From the office of Congressman Patrick McHenry (R-NC), a video that spells out why the United States’ credit rating should matter to individual citizens (and calls out the obvious fact that an ever-heightened debt ceiling is no ceiling at all):
“If we do nothing, our debt is on track to soar past 80 percent of our GDP, a level not seen since World War II,” the video states. “Just this year, the big three credit rating agencies warned us that the AAA rating for the United States government is at risk. This rating influences everything from the value of the dollar to mortgage interest rates. It creates a global impact felt at the local level, increasing costs of borrowing for families and businesses, diminishing the abilities of small businesses to invest and grow. The result? Fewer jobs. Indefinite recovery.”
Like other principled Congressmen, McHenry has said “no” to a debt ceiling increase without meaningful spending cuts. Heading into the deficit reduction meeting with the president Thursday, Republicans need to remember the debt ceiling increase itself is the compromise. That is, however necessary it might be at this stage in the game, it is still a license to borrow more, to deepen the debt. As financial adviser Dave Ramsey put it recently, “You can’t borrow your way out of debt.” Simple, maybe, but true.

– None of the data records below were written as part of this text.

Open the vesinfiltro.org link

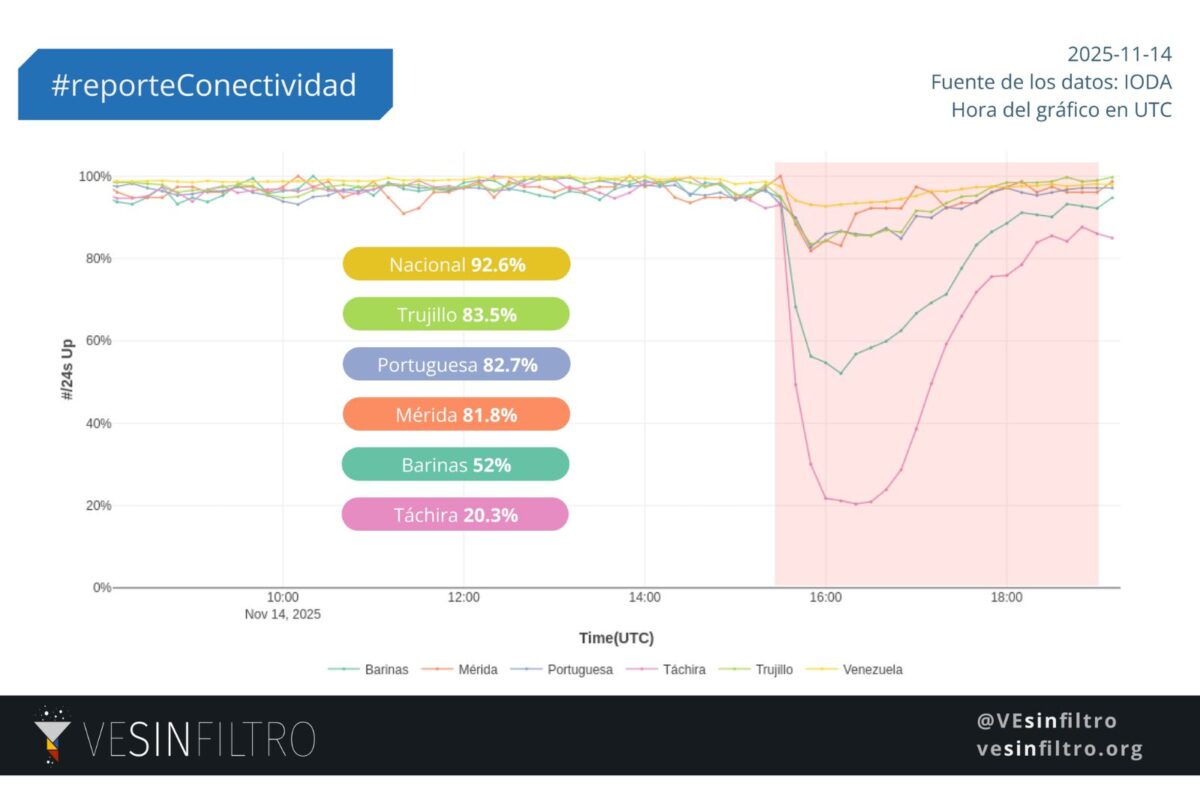[x=1059, y=748]
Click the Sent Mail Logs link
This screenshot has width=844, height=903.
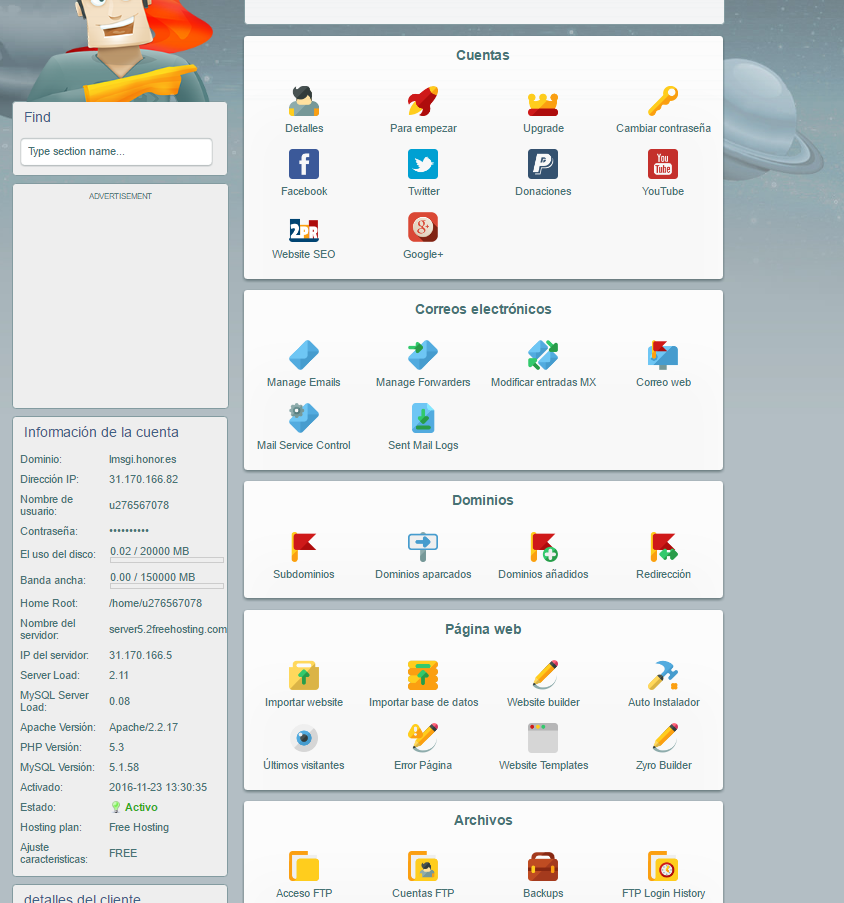click(x=423, y=445)
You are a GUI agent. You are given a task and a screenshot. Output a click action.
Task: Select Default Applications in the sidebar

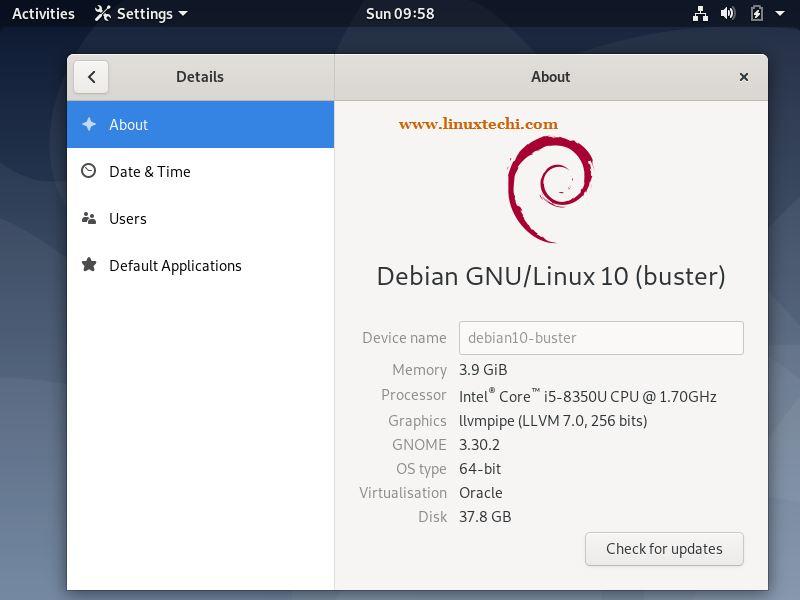[x=175, y=265]
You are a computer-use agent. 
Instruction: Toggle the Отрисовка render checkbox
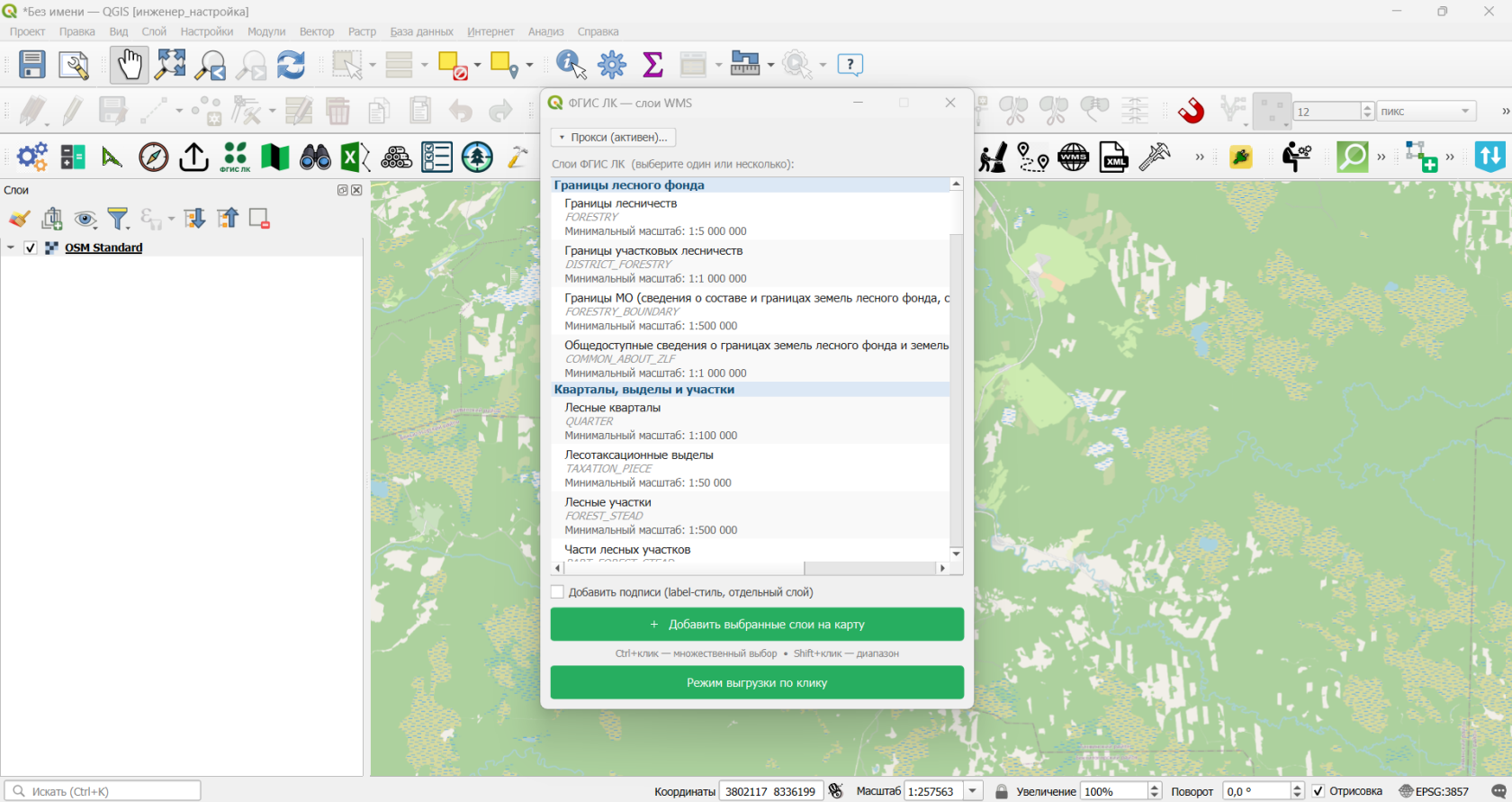pyautogui.click(x=1318, y=791)
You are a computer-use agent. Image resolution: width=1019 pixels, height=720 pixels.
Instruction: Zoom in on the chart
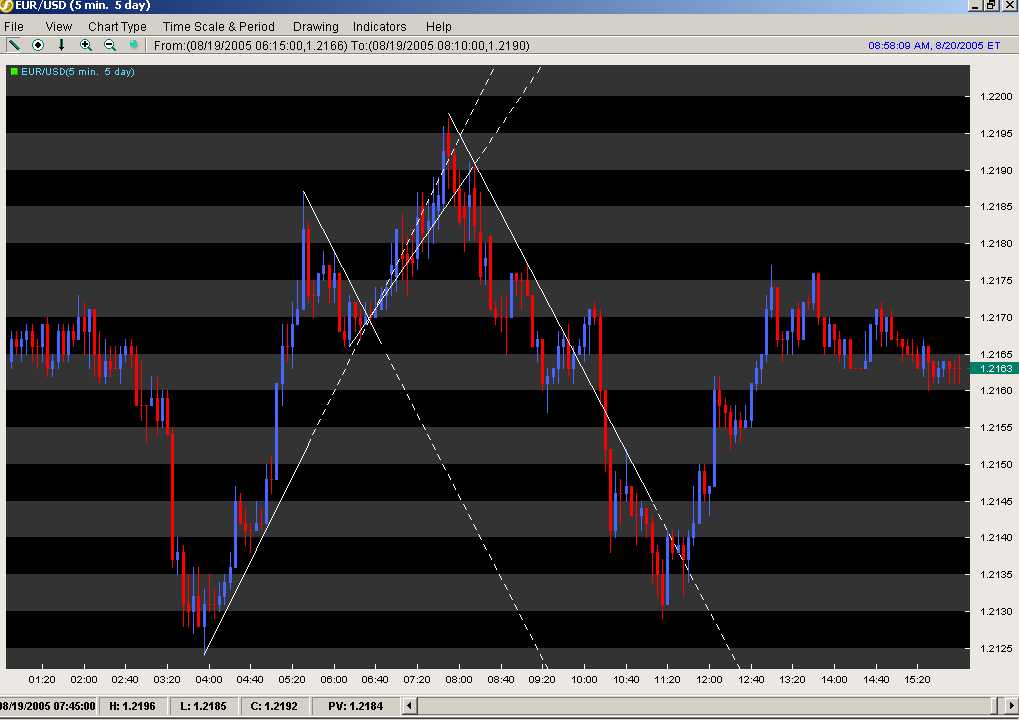(86, 45)
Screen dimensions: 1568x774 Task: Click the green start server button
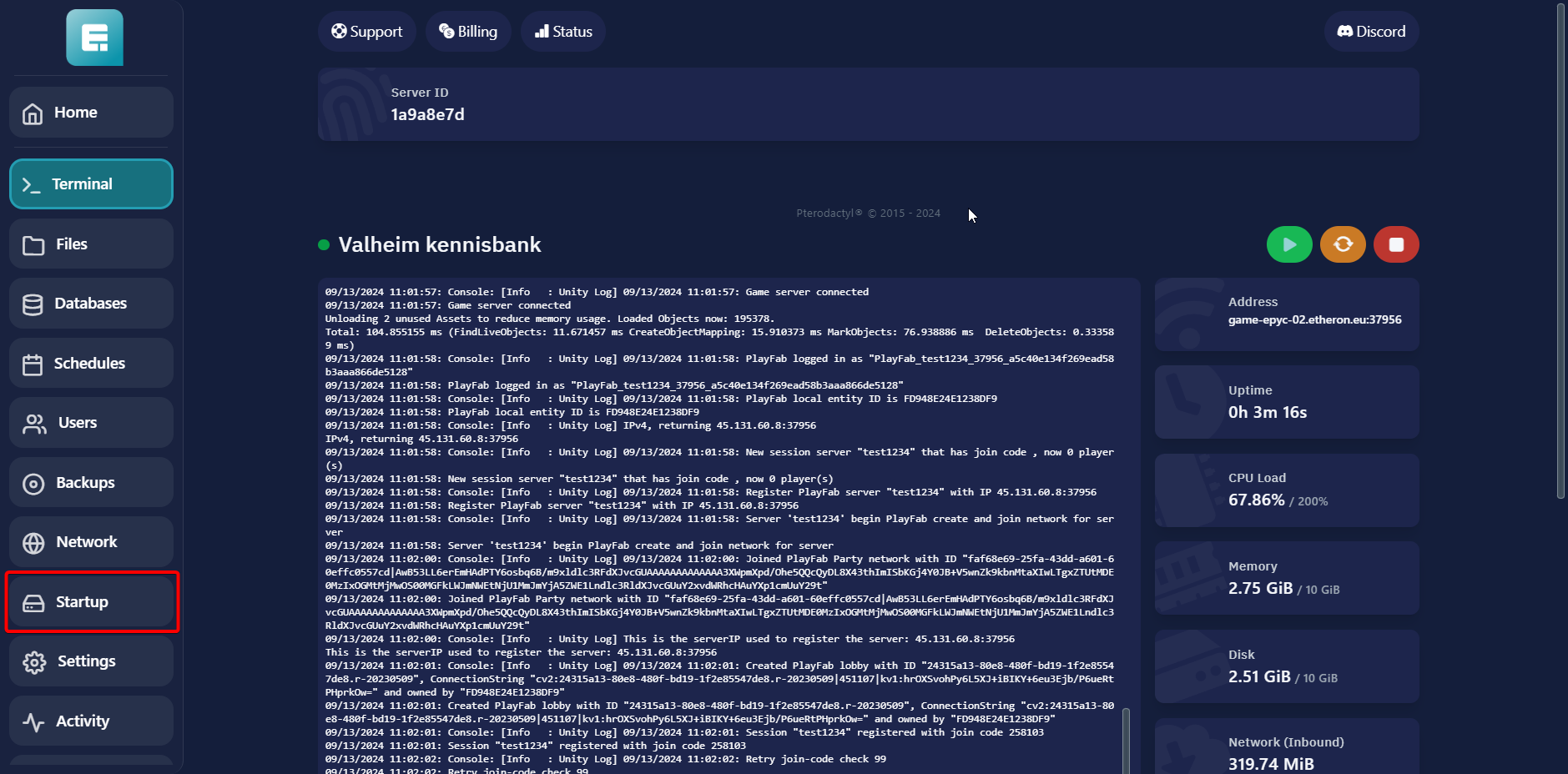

Last night on Fox News, senior political analyst Brit Hume made the astute point that the president has begun to push more aggressively for tax increases to be a part of any debt limit deal because, at this point, an increase in the debt limit won’t mollify his base. That is, those on the left will consider the president to have compromised more than Republicans if the president agrees to spending cuts and “all” Republicans agree to is to raise the debt ceiling. But, as this video demonstrates, a debt limit increase is a lot to agree to! Each incremental adjustment to the debt ceiling likely brings us closer to “our real debt limit” — the point at which debt will overtake GDP.
For all that the impending debt ceiling deadline (27 days away!) has dominated political headlines (nothing compared to the non-political Casey Anthony coverage, of course), it’s all too easy to forget why it’s important, why it’s not just an abstract debate. This video is a welcome answer to all the abstraction.